Acórdão do Tribunal da Relação do Porto
Processo:
9510488
Nº Convencional: JTRP00017560
Relator: MOURA PEREIRA
Descritores: APRECIAÇÃO DA PROVA
PRINCÍPIO DA IMEDIAÇÃO
TOLERÂNCIA DE PONTO
JULGAMENTO SEM A PRESENÇA DO RÉU
PRAZO DE INTERPOSIÇÃO DE RECURSO
Nº do Documento: RP199605299510488
Data do Acordão: 05/29/1996
Votação: UNANIMIDADE COM 1 DEC VOT
Tribunal Recorrido: T J CARRAZEDA ANSIÃES
Texto Integral: N
Privacidade: 1
Meio Processual: REC PENAL.
Decisão: NEGADO PROVIMENTO. ALTERADA A DECISÃO.
Área Temática: DIR PROC PENAL - RECURSOS.
Legislação Nacional: CPP87 ART127 ART334 N3 ART113 N5.
Jurisprudência Nacional: AC RL DE 1983/05/10 IN CJ T3 ANOVIII PAG117.
AC RL DE 1982/10/27 IN CJ T4 ANOVII PAG185.
AC STJ DE 1982/11/28 IN BMJ N321 PAG345.
Sumário: I - O julgador da 1ª instância, por força do princípio da imediação, aprecia as provas a cuja produção assistiu, sob a impressão viva colhida nesse momento e formada através de certos elementos ou coeficientes imponderáveis, mas altamente valiosos, que não podem conservar-se num relato escrito das mesmas provas.
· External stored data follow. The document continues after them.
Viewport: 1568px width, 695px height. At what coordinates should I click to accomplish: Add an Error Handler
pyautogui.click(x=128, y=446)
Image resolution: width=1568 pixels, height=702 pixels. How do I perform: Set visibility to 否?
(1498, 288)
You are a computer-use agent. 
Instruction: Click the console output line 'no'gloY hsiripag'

II - A tolerância de ponto concedida pelo despacho n. 6/95,
Diário da República, IIª Série, de 9 de Fevereiro de 1995, não suspende o prazo para a interposição de recurso. Constitui apenas motivo de justo impedimento que tem de ser alegado.
III - No caso de o arguido ter consentido em que a audiência tivesse lugar na sua ausência, o prazo para a interposição de recurso por si conta-se da sua notificação pessoal, apesar de o seu defensor o representar « para todos os efeitos possíveis :.